On notera que parmi ces vingt-cinq histoires de mort, plusieurs flirtent avec la littérature de l'imaginaire ou en relèvent franchement comme « Le Diable et Irv Cherniske » ou « Ma veuve » ; malheureusement ces textes imaginaires ne sont pas les plus réussis de l'ouvrage.

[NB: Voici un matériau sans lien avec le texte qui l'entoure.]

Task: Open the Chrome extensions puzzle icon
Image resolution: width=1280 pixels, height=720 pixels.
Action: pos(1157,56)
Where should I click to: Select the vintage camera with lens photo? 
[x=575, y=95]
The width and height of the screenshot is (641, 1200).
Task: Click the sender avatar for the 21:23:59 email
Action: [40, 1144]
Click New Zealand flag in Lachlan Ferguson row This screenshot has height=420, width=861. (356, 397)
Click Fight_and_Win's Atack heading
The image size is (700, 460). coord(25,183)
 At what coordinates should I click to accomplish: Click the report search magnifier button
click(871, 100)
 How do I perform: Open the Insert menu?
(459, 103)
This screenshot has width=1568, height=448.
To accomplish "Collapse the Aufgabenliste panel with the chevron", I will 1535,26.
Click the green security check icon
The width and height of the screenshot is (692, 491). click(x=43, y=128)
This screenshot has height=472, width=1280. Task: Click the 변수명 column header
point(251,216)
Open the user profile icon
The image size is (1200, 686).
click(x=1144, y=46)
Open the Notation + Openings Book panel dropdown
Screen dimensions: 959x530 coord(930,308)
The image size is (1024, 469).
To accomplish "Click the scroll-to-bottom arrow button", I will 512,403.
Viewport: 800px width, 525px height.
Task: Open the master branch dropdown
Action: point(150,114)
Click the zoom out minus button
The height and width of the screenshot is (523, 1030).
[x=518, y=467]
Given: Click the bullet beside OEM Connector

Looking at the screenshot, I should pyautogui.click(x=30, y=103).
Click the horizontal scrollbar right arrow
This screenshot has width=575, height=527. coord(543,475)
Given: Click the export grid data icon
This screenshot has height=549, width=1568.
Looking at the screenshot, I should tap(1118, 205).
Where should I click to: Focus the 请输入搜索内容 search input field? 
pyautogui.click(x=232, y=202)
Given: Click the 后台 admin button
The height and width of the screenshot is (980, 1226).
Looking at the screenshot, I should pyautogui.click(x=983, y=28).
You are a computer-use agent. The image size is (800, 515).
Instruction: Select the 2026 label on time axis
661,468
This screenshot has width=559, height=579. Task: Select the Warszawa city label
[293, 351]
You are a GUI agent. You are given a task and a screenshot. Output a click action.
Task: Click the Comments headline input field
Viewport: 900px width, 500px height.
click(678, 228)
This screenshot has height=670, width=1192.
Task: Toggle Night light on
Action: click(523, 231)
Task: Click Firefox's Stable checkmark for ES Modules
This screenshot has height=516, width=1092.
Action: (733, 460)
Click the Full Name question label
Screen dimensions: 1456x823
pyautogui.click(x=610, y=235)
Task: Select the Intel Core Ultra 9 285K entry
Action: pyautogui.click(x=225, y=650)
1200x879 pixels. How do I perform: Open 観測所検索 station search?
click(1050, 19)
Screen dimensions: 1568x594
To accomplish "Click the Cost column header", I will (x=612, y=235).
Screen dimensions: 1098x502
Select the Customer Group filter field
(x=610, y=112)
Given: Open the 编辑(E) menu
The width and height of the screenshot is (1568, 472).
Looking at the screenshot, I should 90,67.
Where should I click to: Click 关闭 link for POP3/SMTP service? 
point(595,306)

T.C. Boyle (sorte de frère siamois et mainstream de Neal Stephenson), que certains des lecteurs de Bifrost ont découvert avec le brûlot écologiste Un Ami de la Terre, n'est pas tendre avec l'espèce humaine ; certaines de ces nouvelles écrites entre 1979 et 2001 sont extrêmement éprouvantes, et ce malgré le refus de leur auteur de sombrer dans la moindre description gore — Boyle ne décrit pas l'horreur, probablement dénuée de valeur propre à ses yeux, il décrit l'humain quand il marche dans les ténèbres (« Le Roi des abeilles ») ou y plonge comme un kamikaze (« La Mouche humaine »). Au final, cette compilation nourrie de nombreuses références S-F (Alien, Star Wars…) et plus généralement contre-culturelles (Bruce Springsteen hante plusieurs des textes), est un coffre à bijoux aussi horrible et hilarant que le Destin. Voilà un des tous meilleurs recueils américains publiés depuis Les Contes de la folie ordinaire de Charles Bukowski. Si vous aimez la grande littérature de la déglingue, nourrie de cynisme et de provocation post-voltairienne, ne passez pas à côté.